# Work to complete
Word for word, repeat the entries, minus the pictures.

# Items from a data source
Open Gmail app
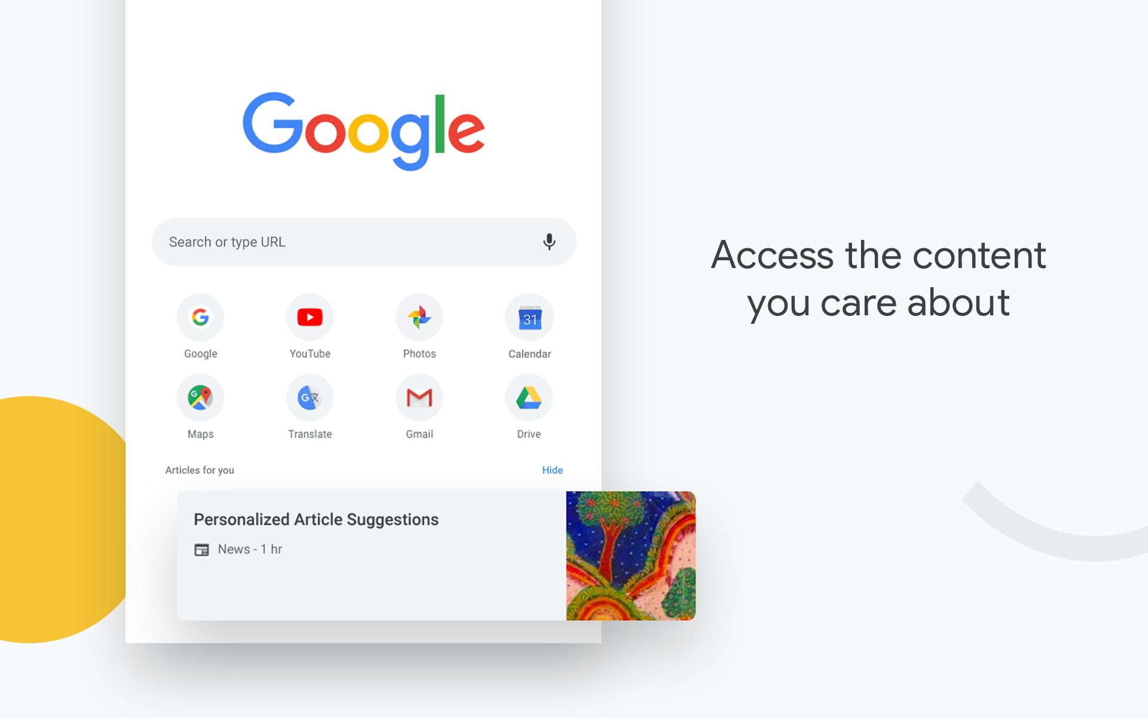 click(x=419, y=398)
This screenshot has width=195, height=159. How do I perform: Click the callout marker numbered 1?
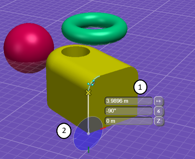coord(140,87)
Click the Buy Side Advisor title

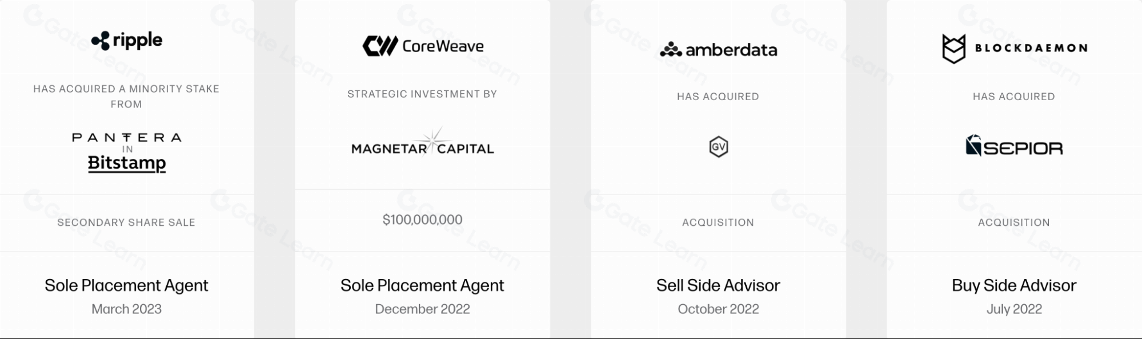tap(1014, 285)
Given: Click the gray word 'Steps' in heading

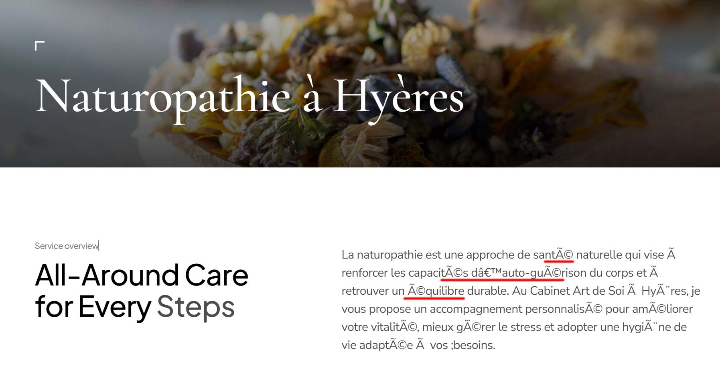Looking at the screenshot, I should (196, 307).
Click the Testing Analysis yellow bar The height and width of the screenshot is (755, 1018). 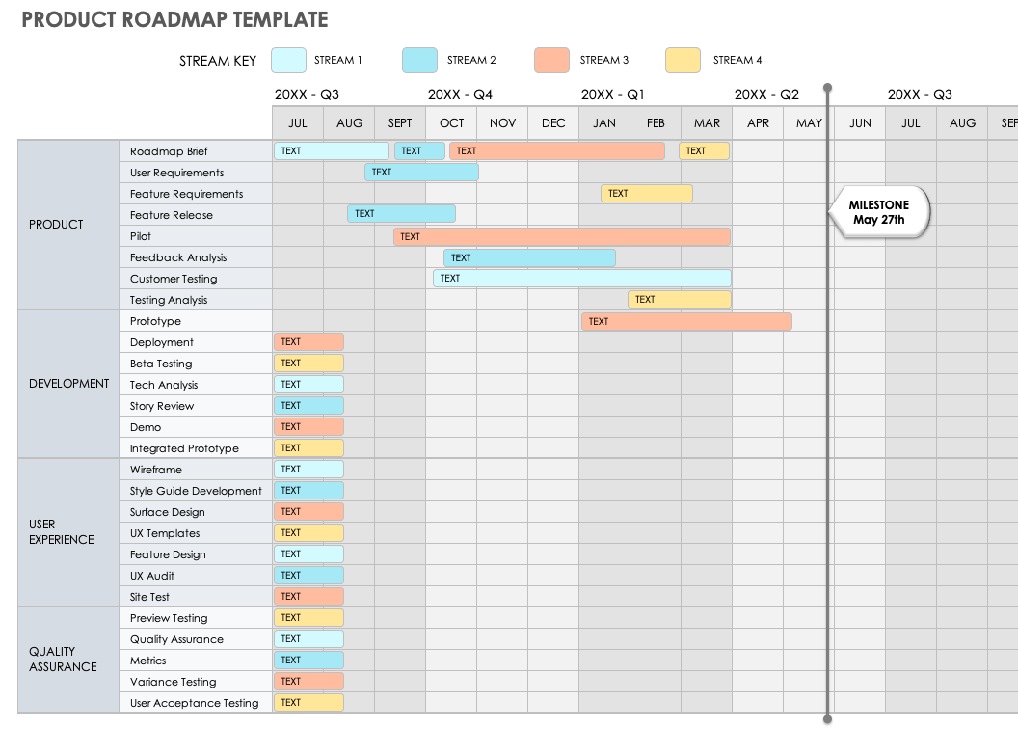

# Result of the task
Open Gmail app
 click(x=419, y=398)
This screenshot has width=195, height=159. How do I perform: Click the callout marker numbered 1?
coord(140,87)
Click the Buy Side Advisor title

tap(1014, 285)
Given: Click the gray word 'Steps' in heading

Looking at the screenshot, I should (196, 307).
Click the Testing Analysis yellow bar The height and width of the screenshot is (755, 1018). 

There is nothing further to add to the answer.